This is the next post in a series of articles discussing parental abduction cases in Las Vegas, Nevada. My previous post discussed the legal process of requesting a change in custody after an abduction has occurred. As previously mentioned in this series, what will and will not be considered a parental abduction is highly dependent upon the facts surrounding the other parent’s non-compliance with the existing custody order. Egregious events, such as absconding with the child out of the state or repeated and ongoing refusals to return the child as ordered will likely be viewed as parental abduction and may result in a modified custody arrangement. Less obvious circumstances, such as minor infractions or non-compliance for legitimate or justifiable reasons may not. Whether or not a Judge will modify custody after such an event is highly fact-specific. In this article, I will discuss how a parent may prove to the Court that custody should be modified after a parental abduction has occurred. If you need assistance, contact my office today to speak with an attorney.
When seeking to modify a previously issued custody order, the requesting parent must demonstrate to the Court that the request is based on circumstances that did not exist when the original order was issued. They must also demonstrate that modifying the order as a result of the new information is in the child’s best interest. As with other legal proceedings, the Court’s decision will be based on the objective evidence presented during the initial hearing and, ultimately, at a trial. The parent seeking the modification must be prepared to provide such evidence and cannot simply rely upon informal or unsubstantiated accusations. In each case, it is important to present as much relevant objective evidence as possible.
Such information can take a variety of forms. For instance, a parent may have documented every occasion on which their co-parent failed to return the child on time. Such information may be substantiated by written communications such as text messages or email correspondence that can be presented to the Court. If law enforcement became involved through the pick-up order process, police reports or other official documentation may be useful. The requesting parent must also demonstrate that a change in custody is warranted because the current custody order is not in the child’s best interest. Reports from teachers or school administrators that the child’s performance has worsened during the existence of the current visitation schedule may also help establish that the parenting schedules should be modified. Other new information, such as arrest records, witness testimony, or employment records showing the other parent has started using drugs or is involved in criminal activity, for instance, may further support this argument.
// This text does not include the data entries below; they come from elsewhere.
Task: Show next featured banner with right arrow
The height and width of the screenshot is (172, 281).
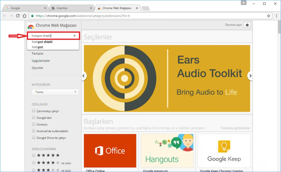Action: (250, 76)
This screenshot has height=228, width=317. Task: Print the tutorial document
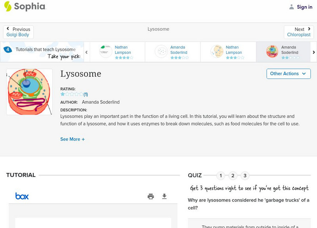151,196
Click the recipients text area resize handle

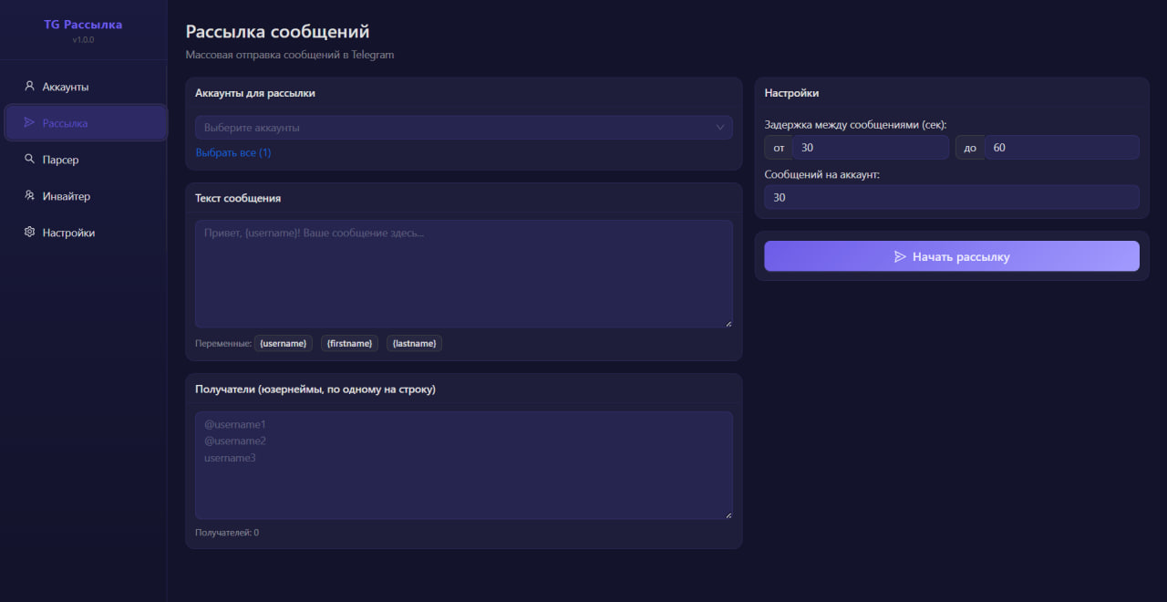[728, 514]
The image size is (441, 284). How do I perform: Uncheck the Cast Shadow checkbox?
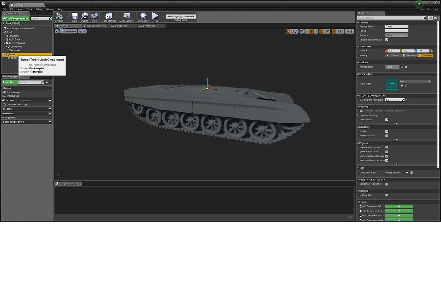coord(387,120)
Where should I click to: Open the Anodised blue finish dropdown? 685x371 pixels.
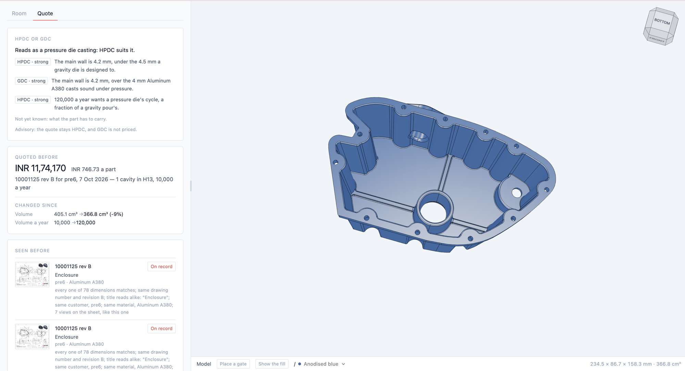coord(322,364)
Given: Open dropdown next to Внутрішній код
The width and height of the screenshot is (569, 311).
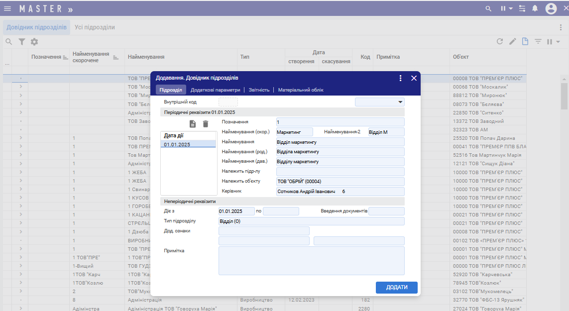Looking at the screenshot, I should point(400,102).
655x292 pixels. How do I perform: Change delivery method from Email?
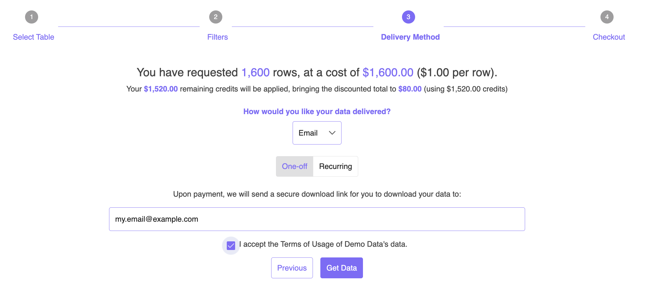point(317,133)
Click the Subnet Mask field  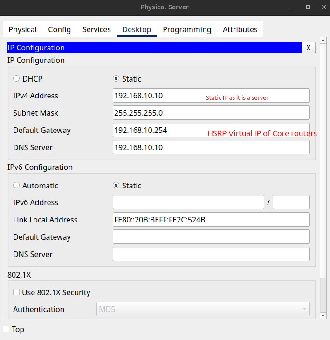click(211, 113)
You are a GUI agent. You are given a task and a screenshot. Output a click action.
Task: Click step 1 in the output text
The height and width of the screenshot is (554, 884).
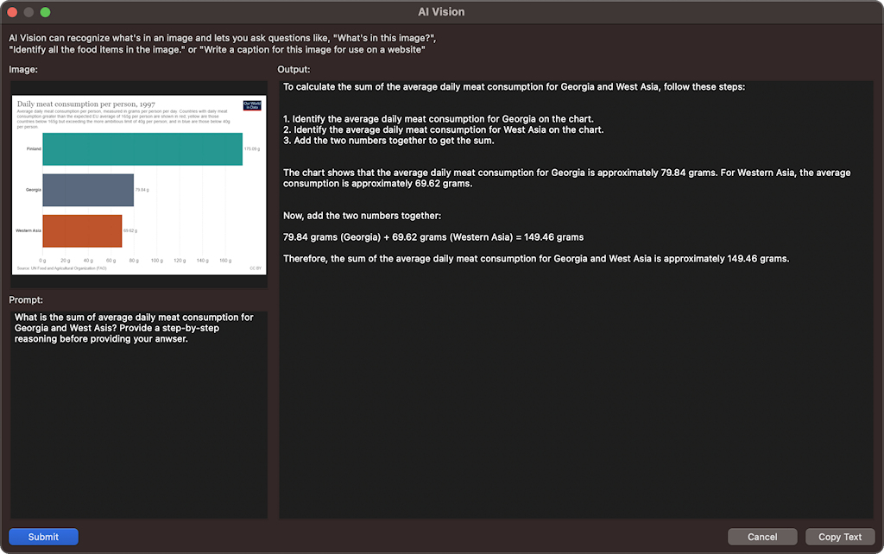tap(439, 119)
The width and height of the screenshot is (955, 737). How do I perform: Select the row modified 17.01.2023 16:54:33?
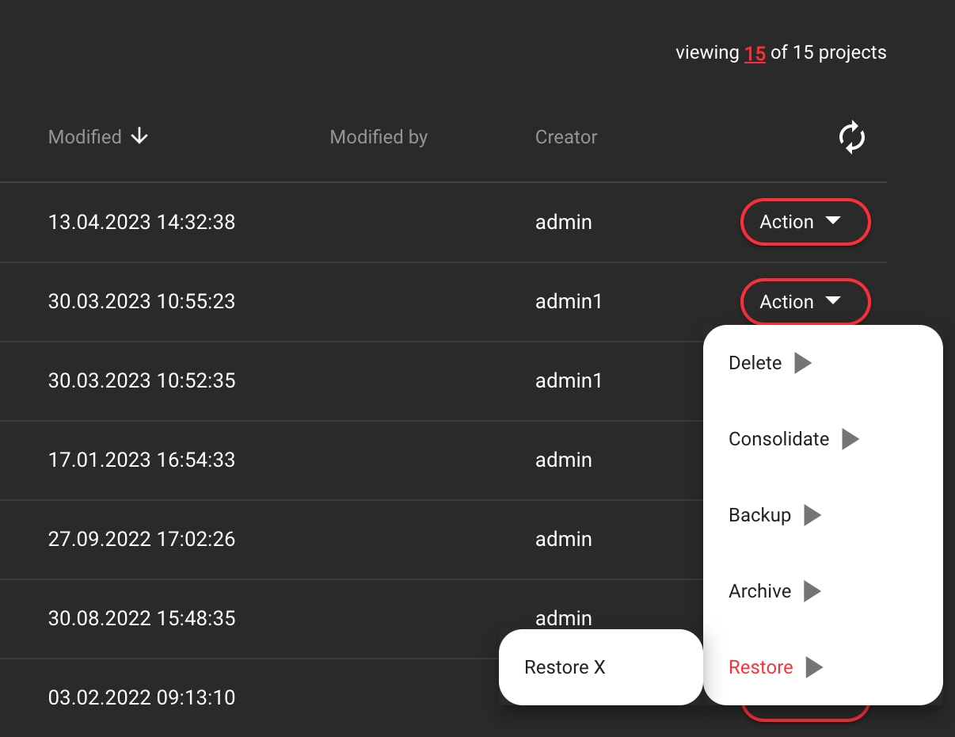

Your attorney will have the opportunity to gather objective evidence from third parties through the discovery process. Using depositions, subpoenas, interrogatories, or other tools available to them, your lawyer can obtain further documentation or statements to bolster your argument. Retaining counsel early in the process can help ensure that you have adequate evidence to present to the Judge. My office is dedicated to family law and child custody issues and is ready to assist you. Contact us today to speak with a Las Vegas lawyer.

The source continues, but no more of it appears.